Tuesday, June 5, 2012

The Republi-CON Continue to Try to Tank the Economy

UPDATE II:  "The aversion to government spending, and government activity generally, which animates many Americans isn’t actually based on economics, or logic: it is an emotionally driven belief system, founded upon a cockeyed view of American history and buttressed by a variety of right-wing shibboleths.

In the real world that rarely intrudes upon conservative economists and voters, both parties (and all Presidents) are Keynesians. Whenever the economy falters and private-sector spending declines, they use the tax-and-spending system to inject more demand into the economy. In 1981, Ronald Reagan did precisely this, slashing taxes and increasing defense spending. Between 2001 and 2003, George W. Bush followed the same script, introducing three sets of tax cuts and starting two wars. In February, 2009, Barack Obama introduced his stimulus. The real policy debate isn’t about Keynesianism versus the free market, it is about magnitudes and techniques: How much stimulus is necessary? And how should it be divided between government spending and tax cuts?
On both questions, Obama took the middle ground. His $800 billion stimulus program was smaller than many Keynesians, such as Christine Romer and Paul Krugman, wanted. (Romer reportedly pushed first for a $1.8 trillion package, then for $1.2 trillion.) Concentrated over a three-year period, it amounted to 1.1 per cent of G.D.P. in 2009, 2.4 per cent of G.D.P. in 2010, and 1.2 per cent of G.D.P. in 2011. So far, some $750 billion in stimulus money has been paid out: about $300 billion went to tax breaks for individuals and firms; roughly $235 billion was dispersed in the form of government contracts, grants, and loans; and another $225 billion was spent on entitlements—unemployment benefits, Medicaid, food stamps, and so on.

And what impact did the stimulus have? Without rehashing the entire debate—we’ve got another five months for that—here are three things to keep in mind.

1. It gave a much-needed boost to spending and growth. . .

2. The rise in federal spending under Obama was pretty modest. . .

3. Paul Krugman is right. To some extent, we already have a Republican economy. With the flow of stimulus money having all but dried up, and with continuing budget cutbacks at the state and local levels, government spending on many goods and services—the government spending that directly impacts G.D.P.—is falling.

You don’t believe it? Take a look at Table 1 in the Commerce Department’s latest report on G.D.P., and focus upon the section labelled “Government consumption expenditures and gross investment.” In 2011, you will notice, these expenditures declined at an annual rate of 2.1 per cent. In the first three months of this year, the rate of decline accelerated—to 3.9 per cent. The cutbacks have extended to all the major areas of government. Federal non-defense spending fell at an annual rate of 0.8 per cent in the first quarter; federal defense spending declined at an annual rate of 8.3 per cent, a shocking figure; state and local spending fell at a rate of 2.5 per cent.

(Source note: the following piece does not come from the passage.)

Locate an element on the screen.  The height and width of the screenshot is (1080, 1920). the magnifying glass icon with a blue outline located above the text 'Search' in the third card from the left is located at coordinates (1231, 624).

It is a central tenet of Keynesian economics that when the government sector cuts back its expenditures in an economy with slack resources, worried households, and cautious business enterprises, output and growth will stall. That, of course, is precisely what has happened. In a saner world, we would be talking about what should be done right now, rather than after November, to rectify the situation."

Read The New Yorker, Reagan, Bush, and Obama: We Are All Still Keynesians.  

Read also, The Myth of Expansionary Austerity.  

UPDATE:  "[T]he best argument against Republicans’ claims that they can fix the economy. The fact is that we have already seen the Republican economic future — and it doesn’t work."  Read The New York Times, This Republican Economy.  

Republi-cons well know that any good news for the economy is bad news for their election hopes.

Their attacks on the Federal Reserve are "an effort to bully the Fed into doing exactly the wrong thing. The attackers want the Fed to slam on the brakes when it should be stepping on the gas; they want the Fed to choke off recovery when it should be doing much more to accelerate recovery. Fundamentally, the right wants the Fed to obsess over inflation, when the truth is that we’d be better off if the Fed paid less attention to inflation and more attention to unemployment. Indeed, a bit more inflation would be a good thing, not a bad thing."

Read The New York Times, Not Enough Inflation.

Since Obama was elected, Republi-cons have shown their willingness to sacrifice workers to appease their imaginary inflation god.

But there is not need to fear 'the invisible Republi-CON bond vigilantes'.